ということで、思い出したように始まるのが猥談である。
「・・・・で、彼女が・・」
「マジかよ・・。」
「それで・・・」
ぶっちゃけ大の男が集まって猥談をしている様子は怪しいことこのうえない。
薄暗い部屋でアダルトビデオを見ている奴等もいたが、あれもかなり怪しいもんだった。
まぁ、男ばっかだしなァと思いながら肩を竦めて、隣にいる相手に視線を移した。
物凄くつまらなそうな顔をしている。
「・・・・沖田君」
「なんですかァー旦那ァー?」
「いや、そういや沖田君ってあんまりそういう話しているとこ見たことなかったなぁと思って・・・」
えーと今、幾つだっけ?筆下ろしは終わったのか?と些か下世話なことを考えていると、沖田君はそれはもう素晴らしい笑顔になった。
「・・・・・・・・沖田君?」
「大丈夫ですぜ、旦那ァ。」
「・・・・・・なにが?」
「俺、うまいですから。」
「・・・・・・へェー」
なにを?とは恐ろしくて訊けなかった。
「だから、いつでも誘ってくれていいですぜ。
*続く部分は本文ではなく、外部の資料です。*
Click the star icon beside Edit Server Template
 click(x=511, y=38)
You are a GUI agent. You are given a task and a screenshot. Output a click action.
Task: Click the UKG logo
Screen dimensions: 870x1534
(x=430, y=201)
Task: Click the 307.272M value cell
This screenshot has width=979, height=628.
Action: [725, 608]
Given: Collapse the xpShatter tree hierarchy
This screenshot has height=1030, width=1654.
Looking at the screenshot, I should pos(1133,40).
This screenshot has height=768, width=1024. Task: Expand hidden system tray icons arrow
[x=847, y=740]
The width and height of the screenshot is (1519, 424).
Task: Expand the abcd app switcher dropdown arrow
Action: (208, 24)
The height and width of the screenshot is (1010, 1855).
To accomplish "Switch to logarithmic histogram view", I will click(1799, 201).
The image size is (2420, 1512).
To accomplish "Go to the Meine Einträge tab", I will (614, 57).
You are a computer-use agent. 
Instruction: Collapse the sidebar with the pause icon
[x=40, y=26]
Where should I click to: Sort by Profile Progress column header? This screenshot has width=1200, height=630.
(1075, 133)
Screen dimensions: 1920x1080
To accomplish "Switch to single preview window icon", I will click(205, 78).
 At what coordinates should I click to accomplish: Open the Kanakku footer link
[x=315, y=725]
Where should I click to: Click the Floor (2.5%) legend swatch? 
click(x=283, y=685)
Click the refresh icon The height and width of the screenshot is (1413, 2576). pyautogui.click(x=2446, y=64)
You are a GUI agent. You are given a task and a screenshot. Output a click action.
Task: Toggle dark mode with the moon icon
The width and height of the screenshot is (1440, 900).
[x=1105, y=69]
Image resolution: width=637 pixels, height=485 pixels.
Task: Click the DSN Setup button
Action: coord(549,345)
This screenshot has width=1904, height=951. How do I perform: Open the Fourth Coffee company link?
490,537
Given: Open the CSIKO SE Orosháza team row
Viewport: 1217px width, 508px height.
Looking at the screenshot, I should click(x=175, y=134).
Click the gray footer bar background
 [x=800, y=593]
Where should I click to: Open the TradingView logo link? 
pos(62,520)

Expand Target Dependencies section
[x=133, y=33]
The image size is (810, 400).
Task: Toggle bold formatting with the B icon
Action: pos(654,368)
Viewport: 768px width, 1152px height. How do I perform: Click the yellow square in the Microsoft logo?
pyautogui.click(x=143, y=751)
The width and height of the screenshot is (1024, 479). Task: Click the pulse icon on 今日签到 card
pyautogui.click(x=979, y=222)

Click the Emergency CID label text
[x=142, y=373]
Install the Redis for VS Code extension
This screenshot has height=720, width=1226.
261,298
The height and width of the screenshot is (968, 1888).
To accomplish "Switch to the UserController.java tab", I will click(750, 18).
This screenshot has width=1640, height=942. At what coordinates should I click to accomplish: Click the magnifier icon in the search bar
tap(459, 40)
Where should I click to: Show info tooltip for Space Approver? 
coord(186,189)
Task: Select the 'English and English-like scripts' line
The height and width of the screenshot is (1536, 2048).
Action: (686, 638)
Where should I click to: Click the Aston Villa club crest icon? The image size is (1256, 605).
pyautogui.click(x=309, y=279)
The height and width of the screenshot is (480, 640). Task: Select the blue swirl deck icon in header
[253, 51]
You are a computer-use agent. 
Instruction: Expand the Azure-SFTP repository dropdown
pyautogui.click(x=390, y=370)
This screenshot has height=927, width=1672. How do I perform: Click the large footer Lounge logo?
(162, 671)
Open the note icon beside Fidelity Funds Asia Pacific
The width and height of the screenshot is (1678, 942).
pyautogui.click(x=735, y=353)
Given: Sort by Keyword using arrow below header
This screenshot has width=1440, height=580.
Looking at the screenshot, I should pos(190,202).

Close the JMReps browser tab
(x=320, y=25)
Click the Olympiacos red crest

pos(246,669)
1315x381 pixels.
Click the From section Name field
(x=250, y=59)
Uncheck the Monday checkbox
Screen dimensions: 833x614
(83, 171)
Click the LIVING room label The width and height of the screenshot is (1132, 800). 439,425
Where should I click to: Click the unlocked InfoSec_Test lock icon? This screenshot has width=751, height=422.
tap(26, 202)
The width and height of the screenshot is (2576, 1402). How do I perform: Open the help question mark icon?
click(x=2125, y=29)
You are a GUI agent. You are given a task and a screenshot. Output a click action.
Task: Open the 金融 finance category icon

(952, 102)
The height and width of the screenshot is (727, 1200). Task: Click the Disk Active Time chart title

」
「・・・・・・・・・・・・・」
やっぱりなにを?とは訊けなかった。
恐ろしすぎて。
藪から蛇どころか包丁を持った獅子でも出てきそうだ。
「絶対、土方コノヤローよりもうまいですから。」
「・・・・・・へェー」
とりあえずこれ以上の会話は恐ろしかったので用事を思い出したようにしてその場から逃げ出した。


だから、銀はぽつりと呟かれた沖田君の言葉に気付かなかった。
「旦那の初夜ならドS行為は控えたほうがいいかねェ。」
そんな世にも恐ろしい言葉を偶然通り掛った山崎が聞いて、慌てて銀のところに『逃げて旦那ァ~』と悲鳴混じりに飛び込んでちょっとした騒動が勃発するのだった。